The Asian pear enzyme tenderisation is a technique specific to Korean cuisine that distinguishes authentic bulgogi from its simplified imitations. Most marinade tenderisation in Western cooking relies on acid alone — wine, citrus, or vinegar — which denatures surface proteins but does not break down the muscle fibres’ peptide bonds. The proteolytic enzymes in Asian pear (and kiwi, papaya, and pineapple) directly cleave the peptide bonds in the myosin fibres, producing a more fundamental tenderisation at the molecular level. The result is beef that is noticeably more tender than acid-only marinated beef at the same thickness — producing the specific melt-in-the-mouth, slightly silky texture that characterises properly prepared bulgogi.

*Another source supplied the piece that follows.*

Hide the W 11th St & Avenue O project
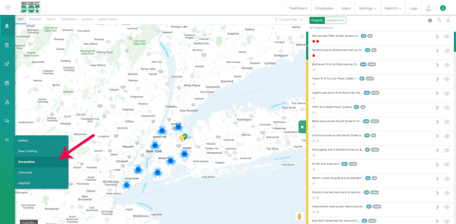Image resolution: width=456 pixels, height=224 pixels. pos(447,164)
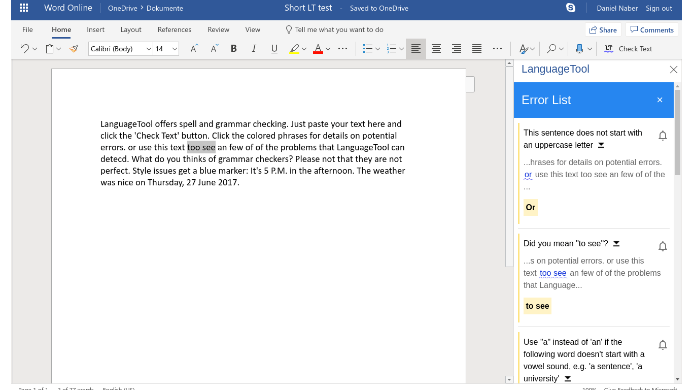Click the Undo arrow icon
Screen dimensions: 693x390
tap(24, 49)
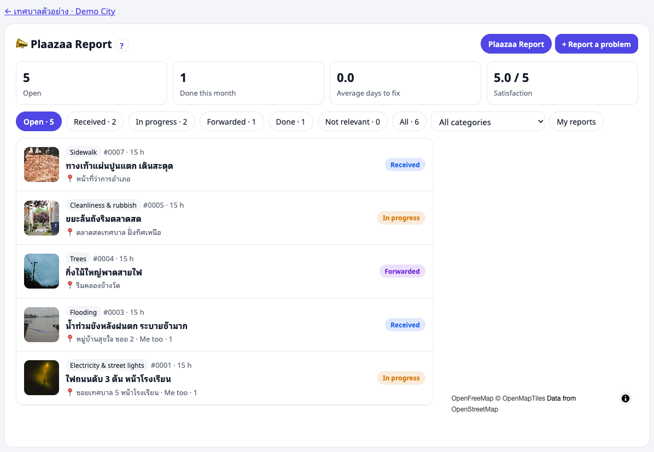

The two-batch cooking approach is non-negotiable for the correct result and bears repeating in the notes context. A full 600g of marinated beef in a single batch in a 28–30cm skillet produces approximately 6–8mm average depth of beef — sufficient to trap steam between pieces and between the beef and pan surface. The marinade’s sugar in a steaming environment dissolves into liquid rather than caramelising, producing grey, wet beef swimming in liquid sauce. Two batches at half the quantity each, spread to a single layer in a smoking-hot pan, produce the correct caramelised, slightly charred result that is the textural and flavour signature of authentic bulgogi.